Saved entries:
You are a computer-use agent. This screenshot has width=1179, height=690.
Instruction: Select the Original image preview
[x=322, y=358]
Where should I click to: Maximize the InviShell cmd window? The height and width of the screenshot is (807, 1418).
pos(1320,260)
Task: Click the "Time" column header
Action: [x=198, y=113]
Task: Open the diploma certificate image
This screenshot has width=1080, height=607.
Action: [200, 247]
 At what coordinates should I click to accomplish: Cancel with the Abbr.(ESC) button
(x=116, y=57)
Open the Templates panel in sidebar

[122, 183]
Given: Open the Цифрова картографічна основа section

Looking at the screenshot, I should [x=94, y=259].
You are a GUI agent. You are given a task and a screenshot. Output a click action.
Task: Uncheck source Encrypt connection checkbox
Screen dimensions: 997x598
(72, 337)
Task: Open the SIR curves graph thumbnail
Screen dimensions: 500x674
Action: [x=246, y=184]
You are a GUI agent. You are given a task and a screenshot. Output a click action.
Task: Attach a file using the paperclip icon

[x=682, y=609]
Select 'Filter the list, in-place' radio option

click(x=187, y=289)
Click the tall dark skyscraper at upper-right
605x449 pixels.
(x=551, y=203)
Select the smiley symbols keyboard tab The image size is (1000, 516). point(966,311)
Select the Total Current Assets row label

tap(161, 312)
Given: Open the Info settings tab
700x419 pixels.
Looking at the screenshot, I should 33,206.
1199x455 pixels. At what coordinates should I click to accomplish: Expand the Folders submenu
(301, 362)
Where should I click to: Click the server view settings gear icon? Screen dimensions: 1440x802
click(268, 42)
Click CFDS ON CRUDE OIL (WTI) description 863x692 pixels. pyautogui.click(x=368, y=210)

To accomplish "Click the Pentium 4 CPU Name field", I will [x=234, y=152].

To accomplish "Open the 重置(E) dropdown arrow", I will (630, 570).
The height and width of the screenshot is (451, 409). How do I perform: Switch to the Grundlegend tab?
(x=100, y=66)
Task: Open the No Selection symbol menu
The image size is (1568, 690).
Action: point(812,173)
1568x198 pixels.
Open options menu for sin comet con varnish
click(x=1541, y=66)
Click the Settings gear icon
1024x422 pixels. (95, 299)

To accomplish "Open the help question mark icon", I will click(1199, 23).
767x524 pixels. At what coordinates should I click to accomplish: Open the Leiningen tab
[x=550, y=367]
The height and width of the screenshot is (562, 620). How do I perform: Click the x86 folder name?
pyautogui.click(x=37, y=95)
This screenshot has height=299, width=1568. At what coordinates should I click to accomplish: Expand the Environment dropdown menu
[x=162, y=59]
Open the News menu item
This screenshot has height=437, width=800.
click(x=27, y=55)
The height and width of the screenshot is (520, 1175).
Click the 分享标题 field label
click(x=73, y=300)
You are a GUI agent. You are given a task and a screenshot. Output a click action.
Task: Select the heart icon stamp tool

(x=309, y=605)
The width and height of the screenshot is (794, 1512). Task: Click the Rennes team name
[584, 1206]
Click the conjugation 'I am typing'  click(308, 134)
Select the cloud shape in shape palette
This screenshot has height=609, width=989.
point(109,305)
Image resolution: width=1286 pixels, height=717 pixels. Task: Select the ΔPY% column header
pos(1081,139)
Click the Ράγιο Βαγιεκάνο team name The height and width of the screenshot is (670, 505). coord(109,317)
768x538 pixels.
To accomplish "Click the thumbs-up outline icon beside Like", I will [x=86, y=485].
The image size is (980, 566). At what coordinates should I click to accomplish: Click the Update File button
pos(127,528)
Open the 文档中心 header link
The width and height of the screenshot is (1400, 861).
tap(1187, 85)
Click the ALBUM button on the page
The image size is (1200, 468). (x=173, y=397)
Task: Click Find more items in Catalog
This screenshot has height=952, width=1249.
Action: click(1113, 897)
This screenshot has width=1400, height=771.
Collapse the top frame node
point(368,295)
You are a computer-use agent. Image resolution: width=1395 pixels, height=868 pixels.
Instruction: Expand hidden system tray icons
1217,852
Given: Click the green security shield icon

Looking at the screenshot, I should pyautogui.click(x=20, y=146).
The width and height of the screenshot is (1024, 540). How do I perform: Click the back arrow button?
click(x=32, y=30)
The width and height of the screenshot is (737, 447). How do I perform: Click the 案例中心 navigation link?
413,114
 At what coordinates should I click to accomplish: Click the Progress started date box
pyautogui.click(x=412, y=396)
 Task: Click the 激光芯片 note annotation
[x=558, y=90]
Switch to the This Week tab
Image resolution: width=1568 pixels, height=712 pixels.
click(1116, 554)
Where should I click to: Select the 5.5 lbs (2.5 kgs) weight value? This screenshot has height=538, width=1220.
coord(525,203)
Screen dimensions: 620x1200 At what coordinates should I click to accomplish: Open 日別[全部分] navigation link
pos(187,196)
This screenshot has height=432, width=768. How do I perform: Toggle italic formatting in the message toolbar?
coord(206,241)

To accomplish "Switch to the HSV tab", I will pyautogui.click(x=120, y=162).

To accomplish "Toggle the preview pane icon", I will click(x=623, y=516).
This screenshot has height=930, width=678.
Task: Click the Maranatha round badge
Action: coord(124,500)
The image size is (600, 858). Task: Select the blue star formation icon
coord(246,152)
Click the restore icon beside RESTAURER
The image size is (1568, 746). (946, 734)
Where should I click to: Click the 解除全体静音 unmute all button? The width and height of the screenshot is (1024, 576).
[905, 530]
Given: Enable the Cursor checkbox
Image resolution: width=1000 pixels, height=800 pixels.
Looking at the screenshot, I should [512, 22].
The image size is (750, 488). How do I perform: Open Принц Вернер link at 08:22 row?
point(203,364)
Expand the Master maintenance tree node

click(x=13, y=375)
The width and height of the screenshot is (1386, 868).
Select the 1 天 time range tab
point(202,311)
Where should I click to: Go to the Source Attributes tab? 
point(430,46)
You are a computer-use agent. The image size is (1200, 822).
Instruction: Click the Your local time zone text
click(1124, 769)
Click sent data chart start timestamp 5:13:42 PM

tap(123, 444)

◆ Task directions: Every line above should be transcribed exactly.

◆ Your solution:
You are a computer-use agent. This screenshot has width=1179, height=690.
Instruction: Select the Original image preview
[x=322, y=358]
Where should I click to: Maximize the InviShell cmd window? The height and width of the screenshot is (807, 1418).
pos(1320,260)
Task: Click the "Time" column header
Action: [x=198, y=113]
Task: Open the diploma certificate image
This screenshot has width=1080, height=607.
Action: [200, 247]
 At what coordinates should I click to accomplish: Cancel with the Abbr.(ESC) button
(x=116, y=57)
Open the Templates panel in sidebar

[122, 183]
Given: Open the Цифрова картографічна основа section

Looking at the screenshot, I should [x=94, y=259].
You are a GUI agent. You are given a task and a screenshot. Output a click action.
Task: Uncheck source Encrypt connection checkbox
Screen dimensions: 997x598
(72, 337)
Task: Open the SIR curves graph thumbnail
Screen dimensions: 500x674
Action: [x=246, y=184]
You are a GUI agent. You are given a task and a screenshot. Output a click action.
Task: Attach a file using the paperclip icon

[x=682, y=609]
Select 'Filter the list, in-place' radio option

click(x=187, y=289)
Click the tall dark skyscraper at upper-right
605x449 pixels.
(x=551, y=203)
Select the smiley symbols keyboard tab The image size is (1000, 516). point(966,311)
Select the Total Current Assets row label

tap(161, 312)
Given: Open the Info settings tab
700x419 pixels.
Looking at the screenshot, I should 33,206.
1199x455 pixels. At what coordinates should I click to accomplish: Expand the Folders submenu
(301, 362)
Where should I click to: Click the server view settings gear icon? Screen dimensions: 1440x802
click(268, 42)
Click CFDS ON CRUDE OIL (WTI) description 863x692 pixels. pyautogui.click(x=368, y=210)

To accomplish "Click the Pentium 4 CPU Name field", I will [x=234, y=152].

To accomplish "Open the 重置(E) dropdown arrow", I will (630, 570).
The height and width of the screenshot is (451, 409). How do I perform: Switch to the Grundlegend tab?
(x=100, y=66)
Task: Open the No Selection symbol menu
The image size is (1568, 690).
Action: point(812,173)
1568x198 pixels.
Open options menu for sin comet con varnish
click(x=1541, y=66)
Click the Settings gear icon
1024x422 pixels. (95, 299)

To accomplish "Open the help question mark icon", I will click(1199, 23).
767x524 pixels. At what coordinates should I click to accomplish: Open the Leiningen tab
[x=550, y=367]
The height and width of the screenshot is (562, 620). How do I perform: Click the x86 folder name?
pyautogui.click(x=37, y=95)
This screenshot has height=299, width=1568. At what coordinates should I click to accomplish: Expand the Environment dropdown menu
[x=162, y=59]
Open the News menu item
This screenshot has height=437, width=800.
click(x=27, y=55)
The height and width of the screenshot is (520, 1175).
Click the 分享标题 field label
click(x=73, y=300)
You are a GUI agent. You are given a task and a screenshot. Output a click action.
Task: Select the heart icon stamp tool

(x=309, y=605)
The width and height of the screenshot is (794, 1512). Task: Click the Rennes team name
[584, 1206]
Click the conjugation 'I am typing'  click(308, 134)
Select the cloud shape in shape palette
This screenshot has height=609, width=989.
point(109,305)
Image resolution: width=1286 pixels, height=717 pixels. Task: Select the ΔPY% column header
pos(1081,139)
Click the Ράγιο Βαγιεκάνο team name The height and width of the screenshot is (670, 505). coord(109,317)
768x538 pixels.
To accomplish "Click the thumbs-up outline icon beside Like", I will [x=86, y=485].
The image size is (980, 566). At what coordinates should I click to accomplish: Click the Update File button
pos(127,528)
Open the 文档中心 header link
The width and height of the screenshot is (1400, 861).
tap(1187, 85)
Click the ALBUM button on the page
The image size is (1200, 468). (x=173, y=397)
Task: Click Find more items in Catalog
This screenshot has height=952, width=1249.
Action: click(1113, 897)
This screenshot has width=1400, height=771.
Collapse the top frame node
point(368,295)
You are a computer-use agent. Image resolution: width=1395 pixels, height=868 pixels.
Instruction: Expand hidden system tray icons
1217,852
Given: Click the green security shield icon

Looking at the screenshot, I should pyautogui.click(x=20, y=146).
The width and height of the screenshot is (1024, 540). How do I perform: Click the back arrow button?
click(x=32, y=30)
The width and height of the screenshot is (737, 447). How do I perform: Click the 案例中心 navigation link?
413,114
 At what coordinates should I click to accomplish: Click the Progress started date box
pyautogui.click(x=412, y=396)
 Task: Click the 激光芯片 note annotation
[x=558, y=90]
Switch to the This Week tab
Image resolution: width=1568 pixels, height=712 pixels.
click(1116, 554)
Where should I click to: Select the 5.5 lbs (2.5 kgs) weight value? This screenshot has height=538, width=1220.
coord(525,203)
Screen dimensions: 620x1200 At what coordinates should I click to accomplish: Open 日別[全部分] navigation link
pos(187,196)
This screenshot has height=432, width=768. How do I perform: Toggle italic formatting in the message toolbar?
coord(206,241)

To accomplish "Switch to the HSV tab", I will pyautogui.click(x=120, y=162).

To accomplish "Toggle the preview pane icon", I will click(x=623, y=516).
This screenshot has height=930, width=678.
Task: Click the Maranatha round badge
Action: coord(124,500)
The image size is (600, 858). Task: Select the blue star formation icon
coord(246,152)
Click the restore icon beside RESTAURER
The image size is (1568, 746). (946, 734)
Where should I click to: Click the 解除全体静音 unmute all button? The width and height of the screenshot is (1024, 576).
[905, 530]
Given: Enable the Cursor checkbox
Image resolution: width=1000 pixels, height=800 pixels.
Looking at the screenshot, I should [512, 22].
The image size is (750, 488). How do I perform: Open Принц Вернер link at 08:22 row?
point(203,364)
Expand the Master maintenance tree node

click(x=13, y=375)
The width and height of the screenshot is (1386, 868).
Select the 1 天 time range tab
point(202,311)
Where should I click to: Go to the Source Attributes tab? 
point(430,46)
You are a computer-use agent. The image size is (1200, 822).
Instruction: Click the Your local time zone text
click(1124, 769)
Click sent data chart start timestamp 5:13:42 PM

tap(123, 444)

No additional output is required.